Tim Rogers helps homeless kids stay in school. Coordinator of the Homeless Education Project with Bangor’s Community Health and Counseling Services, Rogers mixes compassion with determination to keep school doors open for students without family support who must fend for themselves at very young ages.
Since February, Rogers has helped 25 local youngsters, he said. He is working for a new boss — he was employed by the Bangor School Department last year — but Rogers expressed hope this week that he can continue to link Bangor’s most vulnerable population with the services they need to stay in school and to improve their lives.
Most days, Rogers can be found at Bangor High School in the morning, checking on the progress of some of his clients and tutoring or attending Pupil Evaluation Team (PET) meetings with teachers regarding the progress, or lack of it, of special-needs students. In the afternoon, he meets with clients at Shaw House, Bangor’s homeless shelter for children and adolescents, to help determine the services they need to stay in school. Often he transports kids to school in the morning and helps them with their homework at night.
Rogers “has a critically important job” in terms of getting children off the street for good, said Bill England, Shaw House executive director.
England mentioned the case of one high school youth who had stayed at Shaw House for several weeks and had no other place to go. Rogers helped get him into a group home, England said.
The Shaw House board of directors has pledged money for this year and next year to help fund Rogers’ job, England said.
Rogers collaborates with other agencies including the Bangor School Department, the Department of Human Servies, Project Atrium and Community Health and Counseling Services.
Rogers has an important job, according to local advocates for homeless, troubled youths, yet his position fell to the budget ax within the Bangor School Department last year.

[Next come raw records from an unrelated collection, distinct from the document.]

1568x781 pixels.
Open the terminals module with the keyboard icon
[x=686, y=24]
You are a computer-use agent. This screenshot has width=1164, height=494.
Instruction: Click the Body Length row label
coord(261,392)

Federal funds for his job with the school department came from the Stewart B. McKinney Act. These funds were cut, despite the fact that he served 115 children in the 1993-94 academic year. Fifty-five of the children were Bangor residents.
A Bangor Daily News article in July 1994, mentioned the demise of Rogers’ job with the Bangor School Department. The story caught the attention of officials at Community Health and Counseling Services and they assumed overall responsibility for the position starting in February.
Rogers’ job is funded for six months through grants from various agencies. Rogers and his colleagues still are trying to secure funding beyond the six-month trial period. He most likely will get the money to do the job for the next year, although, Rogers said, he would be interested in hearing from agencies who might want to contribute to the homeless education cause.
“Education is one of the keys to success in life,” Rogers said. “If these kids lose out, society pays.”